Gensler on designing a retail experience

It’s mid-afternoon on a foggy San Francisco Thursday. Ryan Fetters, a senior retail designer with Gensler, sits with a client in a visioning session, exchanging questions. “What do you see that we don’t?” the client asks. “What is the story you’re trying to tell?” the designers ask in return. “Who do you want to reach?” The questions are targeted, and their purpose is to understand how Gensler can help the client remain relevant and competitive in the rapidly evolving world of retail.

The questions are driven by seismic shifts in the retail landscape. Suburban malls and department stores are in decline. E-commerce is steadily growing, threatening the traditional retail model. An omni-channel presence is a must, small budgets be damned. Advertisements shout at us to buy products from companies trying to manage these shifts, so much so that we stop paying attention, says Fetters.

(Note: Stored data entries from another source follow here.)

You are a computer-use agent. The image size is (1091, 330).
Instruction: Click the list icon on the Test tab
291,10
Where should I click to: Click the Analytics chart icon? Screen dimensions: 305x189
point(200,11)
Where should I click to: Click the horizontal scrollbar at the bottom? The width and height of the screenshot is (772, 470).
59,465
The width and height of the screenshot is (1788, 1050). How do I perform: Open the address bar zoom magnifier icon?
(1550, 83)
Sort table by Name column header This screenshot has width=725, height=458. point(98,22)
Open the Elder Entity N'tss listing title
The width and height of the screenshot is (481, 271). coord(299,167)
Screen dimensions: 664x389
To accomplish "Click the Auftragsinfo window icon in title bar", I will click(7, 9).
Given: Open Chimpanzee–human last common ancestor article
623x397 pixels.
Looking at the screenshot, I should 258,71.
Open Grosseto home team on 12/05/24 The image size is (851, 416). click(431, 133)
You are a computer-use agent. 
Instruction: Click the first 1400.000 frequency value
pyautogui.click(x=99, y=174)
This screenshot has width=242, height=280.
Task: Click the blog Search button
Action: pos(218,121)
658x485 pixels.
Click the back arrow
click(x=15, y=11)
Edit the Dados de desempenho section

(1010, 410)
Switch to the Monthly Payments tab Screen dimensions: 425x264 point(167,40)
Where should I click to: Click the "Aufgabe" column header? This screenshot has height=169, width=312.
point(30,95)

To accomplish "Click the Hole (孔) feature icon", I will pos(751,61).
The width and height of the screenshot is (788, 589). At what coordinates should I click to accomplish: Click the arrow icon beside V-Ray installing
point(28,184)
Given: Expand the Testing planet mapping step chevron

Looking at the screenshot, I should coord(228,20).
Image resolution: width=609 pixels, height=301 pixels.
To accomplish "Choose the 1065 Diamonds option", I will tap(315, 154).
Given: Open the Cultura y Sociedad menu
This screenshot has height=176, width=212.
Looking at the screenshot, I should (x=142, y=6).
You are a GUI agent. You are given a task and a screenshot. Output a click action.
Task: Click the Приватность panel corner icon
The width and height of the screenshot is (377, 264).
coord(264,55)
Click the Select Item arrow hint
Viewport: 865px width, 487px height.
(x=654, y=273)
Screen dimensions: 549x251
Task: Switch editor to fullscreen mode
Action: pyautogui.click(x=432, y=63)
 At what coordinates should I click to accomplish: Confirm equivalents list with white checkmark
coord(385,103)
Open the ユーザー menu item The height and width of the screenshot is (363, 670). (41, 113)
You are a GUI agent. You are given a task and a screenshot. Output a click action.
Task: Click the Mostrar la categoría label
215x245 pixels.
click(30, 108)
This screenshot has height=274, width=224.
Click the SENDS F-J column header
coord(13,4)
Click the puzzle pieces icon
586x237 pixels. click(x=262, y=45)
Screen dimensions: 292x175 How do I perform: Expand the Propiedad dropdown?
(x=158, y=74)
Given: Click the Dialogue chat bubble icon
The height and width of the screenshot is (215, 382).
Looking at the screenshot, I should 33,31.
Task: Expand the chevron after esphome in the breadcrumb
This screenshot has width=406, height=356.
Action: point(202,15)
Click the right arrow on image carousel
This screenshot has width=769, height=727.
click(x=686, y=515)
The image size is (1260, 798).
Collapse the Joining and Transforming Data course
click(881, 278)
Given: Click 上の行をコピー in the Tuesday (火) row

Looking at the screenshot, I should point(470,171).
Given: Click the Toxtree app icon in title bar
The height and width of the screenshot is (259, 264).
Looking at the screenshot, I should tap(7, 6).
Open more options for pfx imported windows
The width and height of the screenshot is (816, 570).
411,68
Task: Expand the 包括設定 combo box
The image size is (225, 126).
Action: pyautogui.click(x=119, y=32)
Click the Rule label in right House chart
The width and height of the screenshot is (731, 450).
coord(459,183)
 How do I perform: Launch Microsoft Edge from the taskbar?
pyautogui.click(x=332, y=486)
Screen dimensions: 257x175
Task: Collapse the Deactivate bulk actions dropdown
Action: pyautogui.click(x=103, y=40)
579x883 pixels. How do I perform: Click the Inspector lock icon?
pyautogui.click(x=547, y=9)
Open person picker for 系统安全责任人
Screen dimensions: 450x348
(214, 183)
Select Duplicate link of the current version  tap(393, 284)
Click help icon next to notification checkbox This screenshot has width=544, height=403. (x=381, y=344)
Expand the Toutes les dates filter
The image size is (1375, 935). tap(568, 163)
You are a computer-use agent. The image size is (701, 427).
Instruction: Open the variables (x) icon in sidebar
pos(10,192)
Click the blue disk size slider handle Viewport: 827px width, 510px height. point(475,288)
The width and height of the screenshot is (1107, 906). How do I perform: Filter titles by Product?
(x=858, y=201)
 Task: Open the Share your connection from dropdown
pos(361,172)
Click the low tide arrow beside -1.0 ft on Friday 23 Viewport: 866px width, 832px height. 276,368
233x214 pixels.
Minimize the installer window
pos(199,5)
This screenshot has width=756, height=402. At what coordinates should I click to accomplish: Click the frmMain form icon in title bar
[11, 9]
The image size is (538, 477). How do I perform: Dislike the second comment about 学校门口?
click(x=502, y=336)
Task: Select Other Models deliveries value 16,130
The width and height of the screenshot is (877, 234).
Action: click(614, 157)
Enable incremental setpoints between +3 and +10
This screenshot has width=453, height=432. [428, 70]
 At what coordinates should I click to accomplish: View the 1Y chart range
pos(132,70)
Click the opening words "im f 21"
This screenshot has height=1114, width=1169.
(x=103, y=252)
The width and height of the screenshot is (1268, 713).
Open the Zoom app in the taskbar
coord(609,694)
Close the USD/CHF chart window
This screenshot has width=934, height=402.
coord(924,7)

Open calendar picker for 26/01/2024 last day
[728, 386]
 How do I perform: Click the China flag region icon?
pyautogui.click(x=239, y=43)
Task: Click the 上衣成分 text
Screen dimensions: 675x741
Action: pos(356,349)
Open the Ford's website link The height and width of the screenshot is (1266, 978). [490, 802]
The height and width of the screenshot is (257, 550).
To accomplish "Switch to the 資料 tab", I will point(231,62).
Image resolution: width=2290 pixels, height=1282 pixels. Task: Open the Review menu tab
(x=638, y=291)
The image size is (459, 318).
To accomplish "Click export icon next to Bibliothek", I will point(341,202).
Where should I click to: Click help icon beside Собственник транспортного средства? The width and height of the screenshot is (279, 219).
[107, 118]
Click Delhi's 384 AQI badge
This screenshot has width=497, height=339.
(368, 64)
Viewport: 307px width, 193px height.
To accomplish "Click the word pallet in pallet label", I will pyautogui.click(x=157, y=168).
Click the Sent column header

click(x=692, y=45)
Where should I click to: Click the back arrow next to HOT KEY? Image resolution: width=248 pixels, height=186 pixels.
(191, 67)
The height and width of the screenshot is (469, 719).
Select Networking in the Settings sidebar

If today’s (mostly digital) advertising and marketing methods fail to win customers’ attention, how do retailers, especially smaller operations, maintain a market presence? That’s where Fetters’ questions come into play. How do retailers build their story? They do so by building authentic relationships with customers through face-to-face interaction. “As a consumer I want the real story,” Fetters says about parsing through advertisements and marketing emails. “And if I want the real story I’m going to get way more out of going into the store and talking to someone in person.

That’s where Fetters’ expertise comes in. Gensler’s retail page echoes what Fetters says about storytelling and authenticity. “The heart of the consumer-to-retailer engagement is experiential,” the site reads. “The desire for community, authenticity, and a self-curated yet spontaneous flow” is what Fetters intends to help his client fulfill.

Develop authentic, face-to-face customer relationships by telling a story. It’s a test of turning an abstract idea into tangible strategy. A lesson in lighting, in space, in composition. It’s the process by which a retailer takes his store from glorified warehouse to experience. “People thought movie theaters would die with Netflix,” Fetters says. “But it’s about the experience. Not just buying to buy.”

Today’s lesson is convenience, and it’s an especially pertinent lesson, given the nature of the shifting retail landscape. “Convenience plays into wanting an authentic experience,” Fetters says. Convenience is how retailers answer consumer calls for a relationship that is all about them. Shoppers expect the speed of Amazon fulfillment, along with the ability to touch and examine products in person. In short, customers want the world. Convenience is how retailers can give it to them.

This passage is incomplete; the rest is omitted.